▶ GIVEN DATA:
.....
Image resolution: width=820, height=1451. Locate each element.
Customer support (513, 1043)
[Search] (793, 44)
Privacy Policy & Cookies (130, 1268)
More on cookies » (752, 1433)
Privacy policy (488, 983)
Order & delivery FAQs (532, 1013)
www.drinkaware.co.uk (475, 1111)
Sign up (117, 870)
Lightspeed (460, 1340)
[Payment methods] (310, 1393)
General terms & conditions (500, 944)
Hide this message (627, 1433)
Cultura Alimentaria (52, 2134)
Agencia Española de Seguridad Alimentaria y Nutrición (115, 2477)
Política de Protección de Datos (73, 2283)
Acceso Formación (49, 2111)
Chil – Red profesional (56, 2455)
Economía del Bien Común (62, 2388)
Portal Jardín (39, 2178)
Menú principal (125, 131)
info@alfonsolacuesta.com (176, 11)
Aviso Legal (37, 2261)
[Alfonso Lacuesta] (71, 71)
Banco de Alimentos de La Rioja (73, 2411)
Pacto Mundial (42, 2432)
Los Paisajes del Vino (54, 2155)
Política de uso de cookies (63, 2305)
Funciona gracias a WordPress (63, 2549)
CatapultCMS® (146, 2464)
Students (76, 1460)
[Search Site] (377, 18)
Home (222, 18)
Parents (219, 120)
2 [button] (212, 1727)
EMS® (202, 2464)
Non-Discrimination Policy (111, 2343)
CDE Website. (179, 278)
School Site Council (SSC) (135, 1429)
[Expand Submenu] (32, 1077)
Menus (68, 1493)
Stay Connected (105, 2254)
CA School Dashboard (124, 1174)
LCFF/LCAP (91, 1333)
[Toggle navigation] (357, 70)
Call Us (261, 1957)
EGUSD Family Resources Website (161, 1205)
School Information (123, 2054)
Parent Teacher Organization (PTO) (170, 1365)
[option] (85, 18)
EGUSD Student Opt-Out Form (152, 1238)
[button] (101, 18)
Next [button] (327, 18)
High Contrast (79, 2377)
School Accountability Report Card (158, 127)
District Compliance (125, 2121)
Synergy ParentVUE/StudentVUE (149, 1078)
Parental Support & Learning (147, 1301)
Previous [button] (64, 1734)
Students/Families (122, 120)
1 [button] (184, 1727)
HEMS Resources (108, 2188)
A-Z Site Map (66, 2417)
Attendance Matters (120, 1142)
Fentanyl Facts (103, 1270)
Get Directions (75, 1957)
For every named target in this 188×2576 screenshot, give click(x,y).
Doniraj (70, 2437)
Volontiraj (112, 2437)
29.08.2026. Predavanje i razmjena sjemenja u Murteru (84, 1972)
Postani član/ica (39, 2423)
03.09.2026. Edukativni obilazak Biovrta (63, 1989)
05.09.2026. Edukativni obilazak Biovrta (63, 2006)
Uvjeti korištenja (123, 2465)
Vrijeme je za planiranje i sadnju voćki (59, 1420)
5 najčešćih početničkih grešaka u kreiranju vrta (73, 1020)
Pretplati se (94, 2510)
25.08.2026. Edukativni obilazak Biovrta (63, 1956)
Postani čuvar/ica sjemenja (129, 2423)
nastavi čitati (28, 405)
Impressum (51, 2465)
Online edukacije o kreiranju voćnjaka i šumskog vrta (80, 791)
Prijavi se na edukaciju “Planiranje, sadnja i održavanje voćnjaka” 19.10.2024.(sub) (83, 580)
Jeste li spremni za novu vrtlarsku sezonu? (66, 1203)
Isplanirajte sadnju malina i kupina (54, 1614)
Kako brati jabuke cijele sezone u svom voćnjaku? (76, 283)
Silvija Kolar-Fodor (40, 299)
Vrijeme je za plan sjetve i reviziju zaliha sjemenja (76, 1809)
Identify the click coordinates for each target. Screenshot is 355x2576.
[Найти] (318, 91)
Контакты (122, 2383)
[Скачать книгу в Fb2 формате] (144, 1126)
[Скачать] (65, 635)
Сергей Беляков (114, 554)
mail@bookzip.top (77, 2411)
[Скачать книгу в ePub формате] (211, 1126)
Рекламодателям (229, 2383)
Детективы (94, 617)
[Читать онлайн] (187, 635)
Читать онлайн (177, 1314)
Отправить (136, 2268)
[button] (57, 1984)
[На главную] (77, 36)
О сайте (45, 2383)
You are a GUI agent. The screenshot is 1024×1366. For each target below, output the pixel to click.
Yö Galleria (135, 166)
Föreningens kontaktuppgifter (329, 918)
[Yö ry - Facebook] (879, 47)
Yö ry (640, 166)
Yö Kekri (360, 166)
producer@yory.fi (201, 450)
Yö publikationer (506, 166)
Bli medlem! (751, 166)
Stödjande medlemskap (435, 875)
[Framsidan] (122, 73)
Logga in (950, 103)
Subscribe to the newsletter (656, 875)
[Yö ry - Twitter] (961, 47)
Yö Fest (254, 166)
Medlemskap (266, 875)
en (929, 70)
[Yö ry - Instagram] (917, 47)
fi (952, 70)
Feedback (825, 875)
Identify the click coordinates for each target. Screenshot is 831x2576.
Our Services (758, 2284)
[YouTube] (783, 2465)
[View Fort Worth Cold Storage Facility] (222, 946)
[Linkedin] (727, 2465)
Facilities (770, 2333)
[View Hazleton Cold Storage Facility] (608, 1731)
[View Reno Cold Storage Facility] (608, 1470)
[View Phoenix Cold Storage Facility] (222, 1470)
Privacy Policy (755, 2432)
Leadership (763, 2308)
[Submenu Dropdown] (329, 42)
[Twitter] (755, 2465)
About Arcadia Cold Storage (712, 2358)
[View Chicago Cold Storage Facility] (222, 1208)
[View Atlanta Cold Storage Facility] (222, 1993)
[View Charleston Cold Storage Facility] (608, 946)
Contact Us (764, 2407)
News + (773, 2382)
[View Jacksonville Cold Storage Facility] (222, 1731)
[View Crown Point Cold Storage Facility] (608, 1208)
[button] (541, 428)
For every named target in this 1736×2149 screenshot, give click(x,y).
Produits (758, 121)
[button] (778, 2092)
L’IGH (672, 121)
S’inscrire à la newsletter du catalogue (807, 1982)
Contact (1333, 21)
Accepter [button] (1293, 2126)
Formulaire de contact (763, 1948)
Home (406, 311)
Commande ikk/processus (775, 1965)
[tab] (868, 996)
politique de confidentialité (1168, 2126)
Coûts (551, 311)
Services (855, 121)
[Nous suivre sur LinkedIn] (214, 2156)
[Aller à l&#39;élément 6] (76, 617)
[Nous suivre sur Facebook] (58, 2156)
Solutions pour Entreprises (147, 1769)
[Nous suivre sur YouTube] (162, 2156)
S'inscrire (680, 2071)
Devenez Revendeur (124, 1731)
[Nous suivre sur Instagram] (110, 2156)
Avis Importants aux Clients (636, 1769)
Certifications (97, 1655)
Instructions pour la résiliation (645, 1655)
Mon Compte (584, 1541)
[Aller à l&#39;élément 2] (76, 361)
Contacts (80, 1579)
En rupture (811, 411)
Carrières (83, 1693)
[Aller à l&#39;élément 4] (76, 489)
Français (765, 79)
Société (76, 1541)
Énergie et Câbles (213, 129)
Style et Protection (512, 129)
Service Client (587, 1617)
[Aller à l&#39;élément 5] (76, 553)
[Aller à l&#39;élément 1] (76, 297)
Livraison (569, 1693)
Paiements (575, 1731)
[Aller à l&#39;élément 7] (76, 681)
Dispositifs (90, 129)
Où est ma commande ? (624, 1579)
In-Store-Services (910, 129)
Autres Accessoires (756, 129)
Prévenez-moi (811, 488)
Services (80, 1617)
.....
▶ WHAT YOU NEED TO DO:
Return exactly, and only, the lines above starting at the line that contains "[Payment methods] (310, 1393)" and ending at the line that contains "Get Directions (75, 1957)".

▶ RESPONSE BELOW:
[Payment methods] (310, 1393)
General terms & conditions (500, 944)
Hide this message (627, 1433)
Cultura Alimentaria (52, 2134)
Agencia Española de Seguridad Alimentaria y Nutrición (115, 2477)
Política de Protección de Datos (73, 2283)
Acceso Formación (49, 2111)
Chil – Red profesional (56, 2455)
Economía del Bien Común (62, 2388)
Portal Jardín (39, 2178)
Menú principal (125, 131)
info@alfonsolacuesta.com (176, 11)
Aviso Legal (37, 2261)
[Alfonso Lacuesta] (71, 71)
Banco de Alimentos de La Rioja (73, 2411)
Pacto Mundial (42, 2432)
Los Paisajes del Vino (54, 2155)
Política de uso de cookies (63, 2305)
Funciona gracias a WordPress (63, 2549)
CatapultCMS® (146, 2464)
Students (76, 1460)
[Search Site] (377, 18)
Home (222, 18)
Parents (219, 120)
2 [button] (212, 1727)
EMS® (202, 2464)
Non-Discrimination Policy (111, 2343)
CDE Website. (179, 278)
School Site Council (SSC) (135, 1429)
[Expand Submenu] (32, 1077)
Menus (68, 1493)
Stay Connected (105, 2254)
CA School Dashboard (124, 1174)
LCFF/LCAP (91, 1333)
[Toggle navigation] (357, 70)
Call Us (261, 1957)
EGUSD Family Resources Website (161, 1205)
School Information (123, 2054)
Parent Teacher Organization (PTO) (170, 1365)
[option] (85, 18)
EGUSD Student Opt-Out Form (152, 1238)
[button] (101, 18)
Next [button] (327, 18)
High Contrast (79, 2377)
School Accountability Report Card (158, 127)
District Compliance (125, 2121)
Synergy ParentVUE/StudentVUE (149, 1078)
Parental Support & Learning (147, 1301)
Previous [button] (64, 1734)
Students/Families (122, 120)
1 [button] (184, 1727)
HEMS Resources (108, 2188)
A-Z Site Map (66, 2417)
Attendance Matters (120, 1142)
Fentanyl Facts (103, 1270)
Get Directions (75, 1957)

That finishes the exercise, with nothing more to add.